### Your instructions:
Please work out how many lines in the data below contain "will", and reply with that number alone.

### Data records:
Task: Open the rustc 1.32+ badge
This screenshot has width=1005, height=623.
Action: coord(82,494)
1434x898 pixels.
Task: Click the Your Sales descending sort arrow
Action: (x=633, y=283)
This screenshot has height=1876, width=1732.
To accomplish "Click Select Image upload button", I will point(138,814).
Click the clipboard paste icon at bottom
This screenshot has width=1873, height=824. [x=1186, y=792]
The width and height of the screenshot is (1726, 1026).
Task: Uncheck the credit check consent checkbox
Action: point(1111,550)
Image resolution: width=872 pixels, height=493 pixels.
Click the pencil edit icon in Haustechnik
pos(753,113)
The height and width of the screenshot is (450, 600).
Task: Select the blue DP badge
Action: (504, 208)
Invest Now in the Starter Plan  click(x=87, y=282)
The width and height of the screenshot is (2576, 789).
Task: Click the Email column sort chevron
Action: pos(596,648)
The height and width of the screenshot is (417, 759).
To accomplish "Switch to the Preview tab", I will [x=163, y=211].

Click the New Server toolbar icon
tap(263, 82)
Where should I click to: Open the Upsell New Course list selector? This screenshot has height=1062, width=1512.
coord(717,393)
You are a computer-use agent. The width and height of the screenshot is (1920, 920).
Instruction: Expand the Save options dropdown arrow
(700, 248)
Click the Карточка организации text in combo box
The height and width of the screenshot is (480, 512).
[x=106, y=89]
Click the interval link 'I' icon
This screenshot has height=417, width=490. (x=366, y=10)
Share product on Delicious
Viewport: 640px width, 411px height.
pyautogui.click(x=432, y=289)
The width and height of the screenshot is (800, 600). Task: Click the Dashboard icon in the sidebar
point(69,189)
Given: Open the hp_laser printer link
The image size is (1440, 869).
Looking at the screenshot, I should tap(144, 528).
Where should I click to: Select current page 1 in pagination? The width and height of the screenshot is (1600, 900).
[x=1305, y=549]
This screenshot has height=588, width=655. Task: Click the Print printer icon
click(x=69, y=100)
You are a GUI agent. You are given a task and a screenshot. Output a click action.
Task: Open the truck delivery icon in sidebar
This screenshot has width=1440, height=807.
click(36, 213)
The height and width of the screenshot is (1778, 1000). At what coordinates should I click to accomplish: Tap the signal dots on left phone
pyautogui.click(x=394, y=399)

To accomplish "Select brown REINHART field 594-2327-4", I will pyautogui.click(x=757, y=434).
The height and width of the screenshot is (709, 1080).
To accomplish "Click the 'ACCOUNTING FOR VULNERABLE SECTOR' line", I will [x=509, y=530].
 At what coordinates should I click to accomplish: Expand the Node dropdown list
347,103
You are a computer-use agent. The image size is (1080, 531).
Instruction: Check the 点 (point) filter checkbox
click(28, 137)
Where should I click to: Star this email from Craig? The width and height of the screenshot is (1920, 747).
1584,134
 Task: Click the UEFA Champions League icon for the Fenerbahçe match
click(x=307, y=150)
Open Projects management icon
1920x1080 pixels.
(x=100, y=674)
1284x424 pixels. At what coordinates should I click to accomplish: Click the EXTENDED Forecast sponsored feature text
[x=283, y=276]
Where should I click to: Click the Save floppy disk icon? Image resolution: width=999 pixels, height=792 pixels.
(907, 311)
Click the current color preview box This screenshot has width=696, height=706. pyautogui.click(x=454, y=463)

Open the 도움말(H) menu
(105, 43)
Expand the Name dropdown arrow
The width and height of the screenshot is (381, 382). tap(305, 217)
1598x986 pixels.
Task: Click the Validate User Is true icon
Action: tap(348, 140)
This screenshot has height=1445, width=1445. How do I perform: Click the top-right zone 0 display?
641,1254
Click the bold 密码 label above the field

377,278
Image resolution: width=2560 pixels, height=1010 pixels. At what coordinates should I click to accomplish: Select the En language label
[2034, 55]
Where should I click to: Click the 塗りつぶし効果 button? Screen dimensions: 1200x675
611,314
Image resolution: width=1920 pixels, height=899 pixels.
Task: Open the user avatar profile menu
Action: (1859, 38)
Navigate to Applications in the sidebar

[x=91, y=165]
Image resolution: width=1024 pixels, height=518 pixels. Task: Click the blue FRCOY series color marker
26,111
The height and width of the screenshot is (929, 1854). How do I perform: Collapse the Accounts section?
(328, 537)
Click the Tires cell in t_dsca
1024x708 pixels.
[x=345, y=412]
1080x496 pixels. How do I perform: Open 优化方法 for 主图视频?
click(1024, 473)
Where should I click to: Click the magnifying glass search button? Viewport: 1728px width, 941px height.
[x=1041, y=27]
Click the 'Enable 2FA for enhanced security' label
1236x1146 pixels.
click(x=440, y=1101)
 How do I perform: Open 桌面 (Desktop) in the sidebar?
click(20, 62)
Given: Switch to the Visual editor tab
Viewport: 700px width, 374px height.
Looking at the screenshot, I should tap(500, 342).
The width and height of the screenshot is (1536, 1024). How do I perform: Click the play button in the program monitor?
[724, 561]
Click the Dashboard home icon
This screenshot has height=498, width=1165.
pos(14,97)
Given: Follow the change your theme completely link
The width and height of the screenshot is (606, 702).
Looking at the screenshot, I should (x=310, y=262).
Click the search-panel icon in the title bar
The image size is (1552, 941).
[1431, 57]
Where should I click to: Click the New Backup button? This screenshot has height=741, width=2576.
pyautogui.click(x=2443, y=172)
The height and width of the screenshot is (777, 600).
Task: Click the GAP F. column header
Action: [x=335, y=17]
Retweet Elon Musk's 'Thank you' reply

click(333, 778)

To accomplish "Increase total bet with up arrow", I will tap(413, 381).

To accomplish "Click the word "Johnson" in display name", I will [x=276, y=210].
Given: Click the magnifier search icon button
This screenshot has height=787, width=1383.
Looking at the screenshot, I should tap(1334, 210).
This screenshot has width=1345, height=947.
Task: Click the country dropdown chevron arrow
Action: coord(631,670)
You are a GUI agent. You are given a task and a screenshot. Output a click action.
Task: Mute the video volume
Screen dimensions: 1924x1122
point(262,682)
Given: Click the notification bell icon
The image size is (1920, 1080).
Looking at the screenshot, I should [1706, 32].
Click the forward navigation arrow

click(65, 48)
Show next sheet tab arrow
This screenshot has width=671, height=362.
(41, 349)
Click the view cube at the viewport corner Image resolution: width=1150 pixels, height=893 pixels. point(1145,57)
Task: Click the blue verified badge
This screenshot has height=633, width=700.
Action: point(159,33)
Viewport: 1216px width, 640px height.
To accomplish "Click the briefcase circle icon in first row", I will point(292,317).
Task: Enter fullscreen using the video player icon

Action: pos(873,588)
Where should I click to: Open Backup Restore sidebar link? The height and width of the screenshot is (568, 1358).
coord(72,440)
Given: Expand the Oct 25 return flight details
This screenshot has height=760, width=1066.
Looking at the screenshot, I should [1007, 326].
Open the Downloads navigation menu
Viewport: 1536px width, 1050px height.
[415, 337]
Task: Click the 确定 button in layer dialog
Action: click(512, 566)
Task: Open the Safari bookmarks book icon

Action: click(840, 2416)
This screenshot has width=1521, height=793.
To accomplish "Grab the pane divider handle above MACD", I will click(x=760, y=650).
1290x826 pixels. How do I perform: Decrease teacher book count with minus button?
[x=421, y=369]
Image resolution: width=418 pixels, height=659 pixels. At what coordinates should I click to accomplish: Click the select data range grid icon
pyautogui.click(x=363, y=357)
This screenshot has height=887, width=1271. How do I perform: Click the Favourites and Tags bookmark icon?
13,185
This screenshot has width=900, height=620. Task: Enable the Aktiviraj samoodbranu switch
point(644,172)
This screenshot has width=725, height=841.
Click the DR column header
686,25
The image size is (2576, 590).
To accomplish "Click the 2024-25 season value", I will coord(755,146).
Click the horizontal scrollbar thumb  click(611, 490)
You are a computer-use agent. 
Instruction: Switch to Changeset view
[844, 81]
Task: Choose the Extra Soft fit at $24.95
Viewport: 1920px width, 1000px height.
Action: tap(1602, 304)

### Written solution:
9